- The Washington Times - Friday, October 28, 2005

The president of the Orleans Levee Board has resigned rather than answer questions about why he awarded no-bid contracts to family members after Hurricane Katrina and gave himself a $100,000 bonus.

Jim Huey, who submitted his resignation late Wednesday to Gov. Kathleen Babineaux Blanco, said he welcomes an investigation into his actions, which he deemed necessary and appropriate.

Weeks before Katrina struck, Mr. Huey took out $100,000 from the board’s budget for “back pay,” however, neither the president or levee board members receive salaries.

Days after Katrina hit New Orleans, Mr. Huey signed a six-month lease for a 3,000-square-foot office owned by George Carmouche — the board’s legal consultant and a cousin of Mr. Huey’s wife — for $30,000. Mr. Huey said that the board needed the working space after its office on the shore of Lake Pontchartrain was destroyed and that state officials refused to provide a new office.

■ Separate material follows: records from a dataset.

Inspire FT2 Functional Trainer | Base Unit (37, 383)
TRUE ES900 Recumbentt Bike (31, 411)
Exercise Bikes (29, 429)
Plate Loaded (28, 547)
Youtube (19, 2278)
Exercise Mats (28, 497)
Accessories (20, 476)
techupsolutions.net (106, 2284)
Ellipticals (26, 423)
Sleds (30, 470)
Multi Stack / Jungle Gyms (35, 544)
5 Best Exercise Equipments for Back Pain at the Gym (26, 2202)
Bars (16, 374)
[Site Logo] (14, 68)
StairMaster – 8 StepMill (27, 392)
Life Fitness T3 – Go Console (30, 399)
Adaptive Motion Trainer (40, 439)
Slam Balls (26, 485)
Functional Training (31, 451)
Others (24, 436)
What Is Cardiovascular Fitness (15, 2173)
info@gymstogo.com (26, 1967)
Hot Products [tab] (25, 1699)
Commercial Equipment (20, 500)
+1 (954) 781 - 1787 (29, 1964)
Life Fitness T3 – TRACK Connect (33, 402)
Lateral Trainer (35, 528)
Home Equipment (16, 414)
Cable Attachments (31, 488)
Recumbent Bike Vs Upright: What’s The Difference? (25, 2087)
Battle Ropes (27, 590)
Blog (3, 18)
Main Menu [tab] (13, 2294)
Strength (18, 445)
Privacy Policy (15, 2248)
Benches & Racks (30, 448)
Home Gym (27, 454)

A second contract, to salvage boats at the two marinas owned by the levee board, was awarded to Mr. Carmouche’s son, Scott. The contract was for emergency work Mr. Huey said was needed because of insurance concerns.

Mr. Huey blamed press accounts of the contracts and his “back pay” as the reason for his resignation, saying the story had become “a sideshow” for the levee district when it needed to focus on rebuilding its levees and airport.

“Every single decision made during this crisis situation was made in the best interest of the levee district, and that will be proven in time,” Mr. Huey said.

Some state officials speculated that Mrs. Blanco had demanded the resignation, but the governor’s spokesman said Mr. Huey “offered his resignation and the governor accepted it.”

A levee board spokesman did not return a call for comment, and Mr. Huey, who has declined to return calls regarding the contracts and payment, could not be reached yesterday.

Mr. Huey was to explain his actions to the board during its monthly meeting today and on the agenda had included votes to spend $43,000 to lease 20 apartments for levee employees and $20,000 to rent apartment furniture.

Levee board member Dan Foley told the New Orleans Times-Picayune that he was “bewildered and deeply disturbed by what’s happened” and that such contracts were authorized without board approval.

The governor’s office and the legislative auditor have been asked to investigate the contracts.

“It’s a step in the right direction,” said Vincent Bruno, Mr. Huey’s former chief of staff who was fired five years ago for exposing contract irregularities. “He does not have the authority to do” contracts.

Mr. Bruno said he is “obviously pleased” in the change of leadership but is doubtful that it signals spending reforms.

“This is just damage control right now, the heat’s getting on them,” he said.

This article is based in part on wire service reports.